-- Exercise directions --
Can you lay out the lines of the entries below, from the line containing "Click the Marraquexe" through the line containing "pyautogui.click(x=718, y=308)", inclusive, as a numbered list without blank lines and without the pictures?

** Start of Dataset records **

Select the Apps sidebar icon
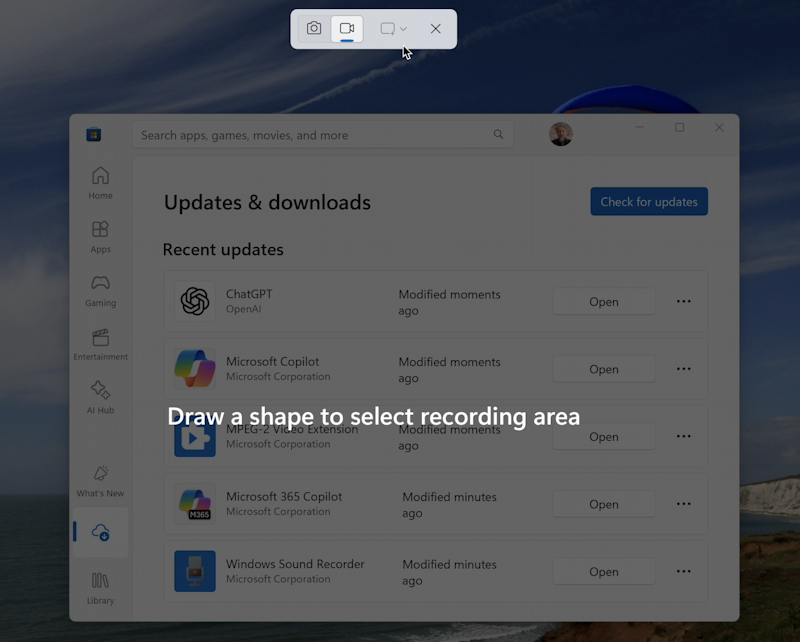 [x=100, y=236]
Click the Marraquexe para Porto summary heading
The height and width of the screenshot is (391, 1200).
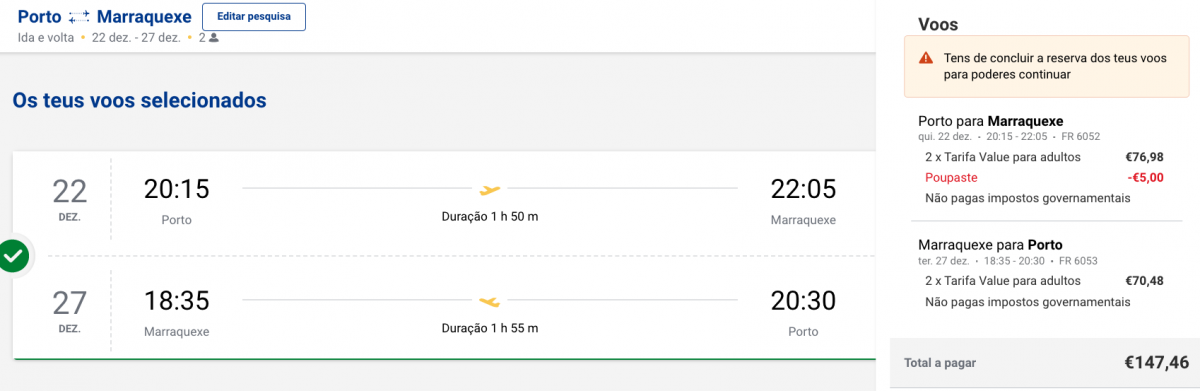pyautogui.click(x=990, y=245)
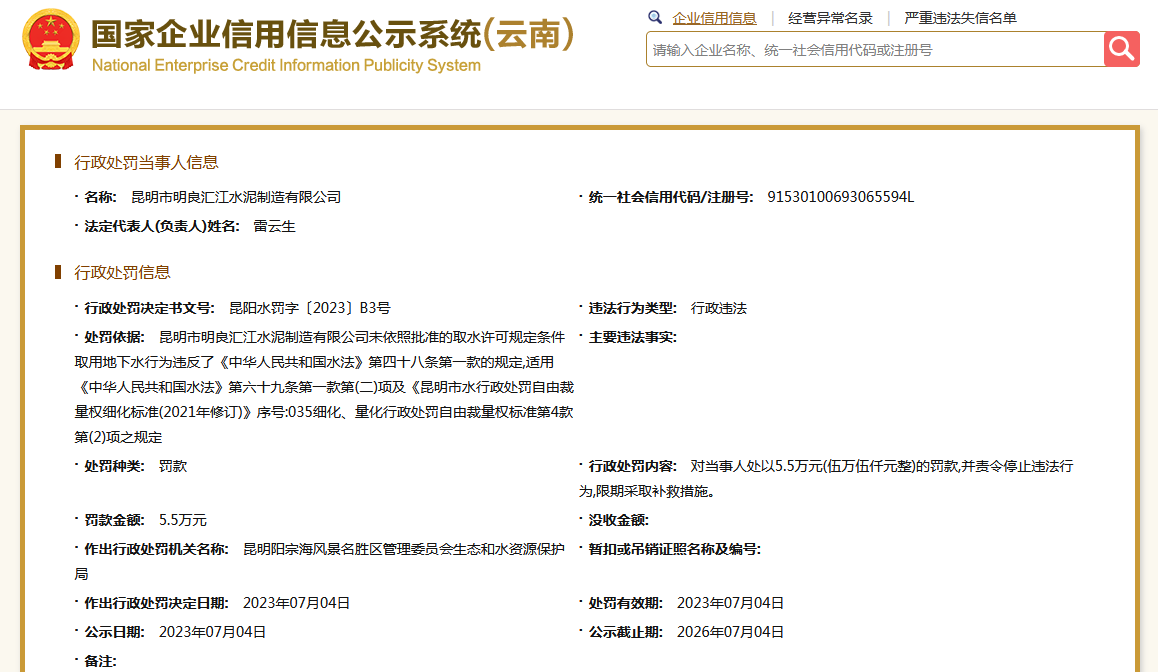Click the 行政违法 violation type value
Screen dimensions: 1158x672
pyautogui.click(x=718, y=308)
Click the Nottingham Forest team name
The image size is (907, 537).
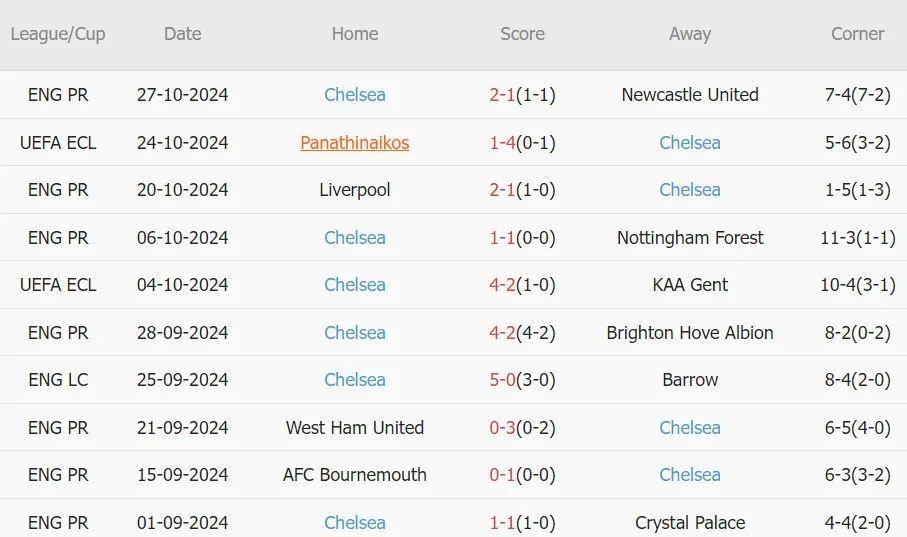pos(690,237)
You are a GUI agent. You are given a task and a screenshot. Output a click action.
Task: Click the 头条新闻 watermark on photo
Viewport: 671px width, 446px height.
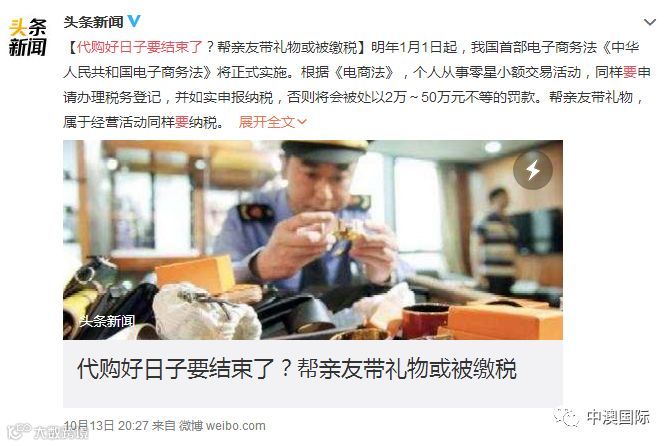(x=107, y=321)
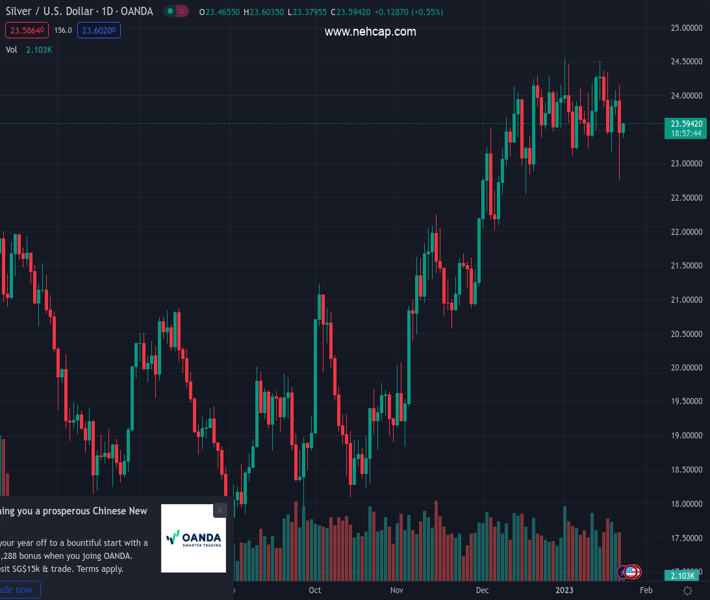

** End of Dataset records **

-- The completed task --
1. Click the Marraquexe para Porto summary heading
2. The height and width of the screenshot is (391, 1200).
3. pyautogui.click(x=990, y=245)
4. Click the 行政违法 violation type value
5. Screen dimensions: 1158x672
6. pyautogui.click(x=718, y=308)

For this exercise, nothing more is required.